Hua Yin,Seon Ah Park,Soon Jeong Choi,Janardhan P. Bhattarai,Soo Joung Park,Bong Jik Suh,Seong Kyu Han KOREAN ACADAMY OF ORAL BIOLOGY 2008 International Journal of Oral Biology Vol.33 No.4
Bicuculline is one of the most commonly used GABAA receptor antagonists in electrophysiological research. Because of its poor water solubility, bicuculline quaternary ammonium salts such as bicuculline methiodide (BMI) and bicuculline methbromide are preferred. However, a number of studies have shown that BMI has non-GABAA receptormediated effects. The substantia gelatinosa (SG) of the trigeminal subnucleus caudalis (Vc) is implicated in the processing of nociceptive signaling. In this study, we investigated whether BMI has non-GABA receptormediated activity in Vc SG neurons using a whole cell patch clamp technique. SG neurons were depolarized by application of BMI (20 μM) using a high Cl-pipette solution. GABA (30-100 μM) also induced membrane depolarization of SG neuron.
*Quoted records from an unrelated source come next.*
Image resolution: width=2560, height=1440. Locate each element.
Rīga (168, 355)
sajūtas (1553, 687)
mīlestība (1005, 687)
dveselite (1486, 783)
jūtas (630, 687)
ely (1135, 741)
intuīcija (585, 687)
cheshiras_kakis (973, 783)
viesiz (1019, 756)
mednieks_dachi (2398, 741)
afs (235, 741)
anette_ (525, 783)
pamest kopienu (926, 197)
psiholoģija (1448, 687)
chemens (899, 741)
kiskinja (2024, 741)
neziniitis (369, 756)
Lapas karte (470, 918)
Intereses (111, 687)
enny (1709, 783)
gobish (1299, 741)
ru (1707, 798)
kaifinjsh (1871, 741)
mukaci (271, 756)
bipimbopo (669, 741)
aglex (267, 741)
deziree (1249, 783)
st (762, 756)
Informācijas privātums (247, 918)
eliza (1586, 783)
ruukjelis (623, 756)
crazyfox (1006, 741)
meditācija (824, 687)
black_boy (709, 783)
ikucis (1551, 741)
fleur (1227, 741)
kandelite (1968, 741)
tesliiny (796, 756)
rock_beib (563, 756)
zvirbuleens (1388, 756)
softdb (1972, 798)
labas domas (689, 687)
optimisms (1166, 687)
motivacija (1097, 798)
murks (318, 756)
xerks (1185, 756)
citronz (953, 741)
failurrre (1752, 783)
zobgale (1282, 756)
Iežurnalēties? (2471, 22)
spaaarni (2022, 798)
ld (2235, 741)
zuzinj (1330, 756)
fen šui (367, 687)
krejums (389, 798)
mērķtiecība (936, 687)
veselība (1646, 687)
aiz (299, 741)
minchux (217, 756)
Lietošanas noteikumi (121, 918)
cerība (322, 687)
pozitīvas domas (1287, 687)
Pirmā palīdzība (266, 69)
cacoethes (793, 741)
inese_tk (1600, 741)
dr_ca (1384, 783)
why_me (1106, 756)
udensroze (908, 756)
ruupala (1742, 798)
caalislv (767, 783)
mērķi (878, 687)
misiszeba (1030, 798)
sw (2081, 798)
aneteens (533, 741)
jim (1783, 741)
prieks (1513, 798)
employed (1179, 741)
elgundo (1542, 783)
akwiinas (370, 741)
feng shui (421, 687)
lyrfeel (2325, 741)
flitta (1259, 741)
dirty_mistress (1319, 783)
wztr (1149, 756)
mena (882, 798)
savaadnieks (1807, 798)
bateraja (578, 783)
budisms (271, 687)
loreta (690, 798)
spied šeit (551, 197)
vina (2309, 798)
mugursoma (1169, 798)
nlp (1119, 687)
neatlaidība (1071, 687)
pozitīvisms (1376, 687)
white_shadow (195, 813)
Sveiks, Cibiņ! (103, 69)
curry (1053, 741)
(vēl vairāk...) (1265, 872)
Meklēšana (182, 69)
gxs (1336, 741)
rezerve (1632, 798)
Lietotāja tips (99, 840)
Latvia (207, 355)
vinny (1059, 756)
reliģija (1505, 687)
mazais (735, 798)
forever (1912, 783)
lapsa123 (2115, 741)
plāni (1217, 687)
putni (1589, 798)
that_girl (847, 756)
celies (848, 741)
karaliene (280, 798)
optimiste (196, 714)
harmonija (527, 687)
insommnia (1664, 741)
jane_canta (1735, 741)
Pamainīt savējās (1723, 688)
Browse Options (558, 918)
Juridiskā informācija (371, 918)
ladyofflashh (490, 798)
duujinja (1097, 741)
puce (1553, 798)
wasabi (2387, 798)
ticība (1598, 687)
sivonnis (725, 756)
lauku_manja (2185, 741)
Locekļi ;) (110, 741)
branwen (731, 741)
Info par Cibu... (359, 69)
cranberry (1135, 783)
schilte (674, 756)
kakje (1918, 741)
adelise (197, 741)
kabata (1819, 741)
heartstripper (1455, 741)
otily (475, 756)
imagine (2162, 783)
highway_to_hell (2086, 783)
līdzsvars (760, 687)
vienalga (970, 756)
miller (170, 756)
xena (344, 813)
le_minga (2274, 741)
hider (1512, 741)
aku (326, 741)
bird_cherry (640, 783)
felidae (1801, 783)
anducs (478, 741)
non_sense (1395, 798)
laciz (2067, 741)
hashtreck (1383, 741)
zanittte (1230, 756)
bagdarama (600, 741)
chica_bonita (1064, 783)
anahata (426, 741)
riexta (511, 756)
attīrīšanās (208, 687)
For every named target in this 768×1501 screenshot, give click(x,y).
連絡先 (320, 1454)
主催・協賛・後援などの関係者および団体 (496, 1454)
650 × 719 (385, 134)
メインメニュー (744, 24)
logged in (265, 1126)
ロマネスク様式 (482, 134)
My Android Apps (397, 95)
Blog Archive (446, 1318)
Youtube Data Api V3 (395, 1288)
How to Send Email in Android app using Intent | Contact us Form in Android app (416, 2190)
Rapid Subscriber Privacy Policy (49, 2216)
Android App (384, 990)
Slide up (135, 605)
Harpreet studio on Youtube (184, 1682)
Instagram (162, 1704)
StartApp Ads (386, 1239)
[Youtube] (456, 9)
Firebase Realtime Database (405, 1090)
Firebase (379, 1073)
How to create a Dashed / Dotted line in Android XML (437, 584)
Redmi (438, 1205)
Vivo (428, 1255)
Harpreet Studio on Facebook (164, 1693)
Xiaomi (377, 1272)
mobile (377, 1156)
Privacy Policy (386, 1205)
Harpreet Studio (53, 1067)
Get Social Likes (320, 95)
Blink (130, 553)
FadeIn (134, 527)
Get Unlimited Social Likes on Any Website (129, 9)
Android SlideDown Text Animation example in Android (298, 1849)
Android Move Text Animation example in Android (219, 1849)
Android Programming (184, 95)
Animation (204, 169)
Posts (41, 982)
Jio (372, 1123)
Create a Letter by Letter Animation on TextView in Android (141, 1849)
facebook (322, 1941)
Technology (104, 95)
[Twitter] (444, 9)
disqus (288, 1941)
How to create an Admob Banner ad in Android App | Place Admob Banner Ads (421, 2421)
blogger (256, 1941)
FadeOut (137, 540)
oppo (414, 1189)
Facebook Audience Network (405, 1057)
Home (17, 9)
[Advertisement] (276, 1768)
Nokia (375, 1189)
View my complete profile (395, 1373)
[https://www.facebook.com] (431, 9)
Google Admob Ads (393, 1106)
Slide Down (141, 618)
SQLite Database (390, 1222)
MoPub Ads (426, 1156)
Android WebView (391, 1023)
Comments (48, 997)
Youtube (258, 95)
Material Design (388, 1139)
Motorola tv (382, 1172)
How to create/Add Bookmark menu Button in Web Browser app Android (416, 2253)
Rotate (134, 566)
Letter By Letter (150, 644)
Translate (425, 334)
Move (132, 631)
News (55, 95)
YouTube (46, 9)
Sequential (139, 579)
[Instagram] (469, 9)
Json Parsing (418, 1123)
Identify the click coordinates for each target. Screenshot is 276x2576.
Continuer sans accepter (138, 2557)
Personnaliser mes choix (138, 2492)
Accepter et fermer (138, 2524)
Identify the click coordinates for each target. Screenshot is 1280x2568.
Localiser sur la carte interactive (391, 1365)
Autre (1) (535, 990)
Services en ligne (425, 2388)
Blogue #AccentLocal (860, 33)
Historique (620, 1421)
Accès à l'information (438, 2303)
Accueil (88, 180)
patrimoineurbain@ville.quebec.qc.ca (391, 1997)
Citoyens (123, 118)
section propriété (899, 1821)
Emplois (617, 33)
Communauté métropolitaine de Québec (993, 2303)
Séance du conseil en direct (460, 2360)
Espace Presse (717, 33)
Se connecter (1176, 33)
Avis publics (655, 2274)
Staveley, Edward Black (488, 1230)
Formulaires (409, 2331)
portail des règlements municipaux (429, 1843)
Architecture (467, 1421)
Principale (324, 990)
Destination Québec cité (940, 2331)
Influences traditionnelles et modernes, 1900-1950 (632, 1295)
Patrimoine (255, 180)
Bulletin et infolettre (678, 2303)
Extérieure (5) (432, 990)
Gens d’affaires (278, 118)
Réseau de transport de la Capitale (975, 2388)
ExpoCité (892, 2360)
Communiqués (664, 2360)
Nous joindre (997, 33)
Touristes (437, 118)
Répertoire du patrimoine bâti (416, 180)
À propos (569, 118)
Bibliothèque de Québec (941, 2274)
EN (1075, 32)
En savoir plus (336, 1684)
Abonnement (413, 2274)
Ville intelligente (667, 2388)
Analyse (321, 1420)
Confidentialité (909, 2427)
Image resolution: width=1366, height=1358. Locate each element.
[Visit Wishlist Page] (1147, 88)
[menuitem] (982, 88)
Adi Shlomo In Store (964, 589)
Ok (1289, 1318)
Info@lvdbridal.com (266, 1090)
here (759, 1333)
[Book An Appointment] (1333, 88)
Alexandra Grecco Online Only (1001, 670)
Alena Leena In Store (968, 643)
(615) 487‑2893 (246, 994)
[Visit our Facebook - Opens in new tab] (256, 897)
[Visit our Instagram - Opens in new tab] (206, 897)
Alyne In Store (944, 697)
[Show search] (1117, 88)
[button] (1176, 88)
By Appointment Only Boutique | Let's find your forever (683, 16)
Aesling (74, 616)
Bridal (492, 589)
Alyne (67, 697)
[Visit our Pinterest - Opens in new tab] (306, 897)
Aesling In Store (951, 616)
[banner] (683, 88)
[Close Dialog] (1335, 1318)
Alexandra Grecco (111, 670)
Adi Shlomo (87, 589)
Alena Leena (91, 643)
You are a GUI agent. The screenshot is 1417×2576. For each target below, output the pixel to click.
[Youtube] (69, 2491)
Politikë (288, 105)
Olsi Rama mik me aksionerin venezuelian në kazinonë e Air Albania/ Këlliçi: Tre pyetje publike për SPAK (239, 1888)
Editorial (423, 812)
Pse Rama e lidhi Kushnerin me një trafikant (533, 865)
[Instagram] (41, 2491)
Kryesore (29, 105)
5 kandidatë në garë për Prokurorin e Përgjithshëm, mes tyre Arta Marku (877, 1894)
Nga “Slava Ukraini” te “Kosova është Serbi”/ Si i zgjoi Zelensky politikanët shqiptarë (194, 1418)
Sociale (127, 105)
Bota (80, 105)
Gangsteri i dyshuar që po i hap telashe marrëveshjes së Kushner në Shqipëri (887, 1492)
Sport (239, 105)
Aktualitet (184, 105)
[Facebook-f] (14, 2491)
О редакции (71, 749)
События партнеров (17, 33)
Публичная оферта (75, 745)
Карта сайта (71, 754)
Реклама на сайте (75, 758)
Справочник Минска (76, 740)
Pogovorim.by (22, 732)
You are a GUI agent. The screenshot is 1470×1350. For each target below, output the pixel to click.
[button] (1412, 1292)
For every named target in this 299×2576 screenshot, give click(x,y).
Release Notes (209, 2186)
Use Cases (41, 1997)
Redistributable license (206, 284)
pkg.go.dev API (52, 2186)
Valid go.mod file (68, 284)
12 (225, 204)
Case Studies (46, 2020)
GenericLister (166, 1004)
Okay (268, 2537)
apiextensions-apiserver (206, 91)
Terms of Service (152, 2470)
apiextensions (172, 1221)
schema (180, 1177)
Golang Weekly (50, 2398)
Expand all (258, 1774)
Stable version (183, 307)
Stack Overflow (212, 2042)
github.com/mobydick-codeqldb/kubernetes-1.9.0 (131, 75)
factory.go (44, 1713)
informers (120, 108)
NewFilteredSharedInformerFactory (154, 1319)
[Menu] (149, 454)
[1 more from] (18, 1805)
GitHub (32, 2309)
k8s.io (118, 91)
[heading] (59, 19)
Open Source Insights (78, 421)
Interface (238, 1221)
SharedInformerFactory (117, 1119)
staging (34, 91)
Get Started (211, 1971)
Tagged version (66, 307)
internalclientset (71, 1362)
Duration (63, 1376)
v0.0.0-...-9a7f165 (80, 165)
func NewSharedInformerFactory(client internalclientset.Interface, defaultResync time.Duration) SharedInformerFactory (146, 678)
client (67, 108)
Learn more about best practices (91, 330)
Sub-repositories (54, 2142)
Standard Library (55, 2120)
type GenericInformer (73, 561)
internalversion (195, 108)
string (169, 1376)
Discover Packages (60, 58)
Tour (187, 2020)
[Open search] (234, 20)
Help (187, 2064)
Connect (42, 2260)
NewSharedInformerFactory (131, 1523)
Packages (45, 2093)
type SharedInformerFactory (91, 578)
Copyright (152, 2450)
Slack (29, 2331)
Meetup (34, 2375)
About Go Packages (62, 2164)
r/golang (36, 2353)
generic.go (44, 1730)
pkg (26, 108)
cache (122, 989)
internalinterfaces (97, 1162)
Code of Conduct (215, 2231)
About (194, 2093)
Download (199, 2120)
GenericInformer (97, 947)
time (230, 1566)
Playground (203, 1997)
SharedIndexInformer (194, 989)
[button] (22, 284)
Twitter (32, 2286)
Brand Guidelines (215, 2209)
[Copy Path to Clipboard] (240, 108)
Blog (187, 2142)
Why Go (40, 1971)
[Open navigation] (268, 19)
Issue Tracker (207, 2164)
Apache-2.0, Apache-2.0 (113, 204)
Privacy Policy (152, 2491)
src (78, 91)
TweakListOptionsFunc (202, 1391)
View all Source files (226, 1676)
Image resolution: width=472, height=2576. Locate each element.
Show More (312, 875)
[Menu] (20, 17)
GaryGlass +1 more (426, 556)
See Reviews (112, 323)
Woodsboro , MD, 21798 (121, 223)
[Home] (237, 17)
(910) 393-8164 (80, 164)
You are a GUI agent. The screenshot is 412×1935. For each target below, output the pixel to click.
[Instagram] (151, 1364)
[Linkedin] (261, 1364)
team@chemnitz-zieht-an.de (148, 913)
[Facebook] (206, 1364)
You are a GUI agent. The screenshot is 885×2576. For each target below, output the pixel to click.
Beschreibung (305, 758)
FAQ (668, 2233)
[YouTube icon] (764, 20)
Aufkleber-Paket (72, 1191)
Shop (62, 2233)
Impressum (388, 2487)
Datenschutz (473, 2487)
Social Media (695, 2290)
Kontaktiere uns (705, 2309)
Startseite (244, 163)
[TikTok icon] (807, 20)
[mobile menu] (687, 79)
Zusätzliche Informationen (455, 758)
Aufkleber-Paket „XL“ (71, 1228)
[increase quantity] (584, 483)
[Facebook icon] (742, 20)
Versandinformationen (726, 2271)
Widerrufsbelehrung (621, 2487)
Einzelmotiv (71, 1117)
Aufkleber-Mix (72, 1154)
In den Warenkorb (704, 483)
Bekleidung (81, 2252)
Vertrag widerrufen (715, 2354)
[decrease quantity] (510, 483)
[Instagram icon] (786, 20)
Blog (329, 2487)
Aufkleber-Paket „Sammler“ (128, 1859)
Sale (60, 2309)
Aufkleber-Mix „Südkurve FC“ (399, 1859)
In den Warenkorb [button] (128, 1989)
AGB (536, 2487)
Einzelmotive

Although BMI is known to be a GABAA receptor antagonist, GABA-induced membrane depolarization was enhanced by co-application with BMI. However, free base bicuculline (fBIC) and picrotoxin (PTX), a GABAA and GABAC receptor antagonist, blocked the GABAinduced response. Furthermore, BMI-induced membrane depolarization persisted in the presence of PTX or an antagonist cocktail consisting of tetrodotoxin (Na+ channel blocker), AP-5 (NMDA receptor antagonist), CNQX (non-NMDA receptor antagonist), and strychnine (glycine receptor antagonist). Thus BMI induces membrane depolarization by directly acting on postsynaptic Vc SG neurons in a manner which is independent of GABAA receptors. These results suggest that other unknown mechanisms may be involved in BMI-induced membrane depolarization.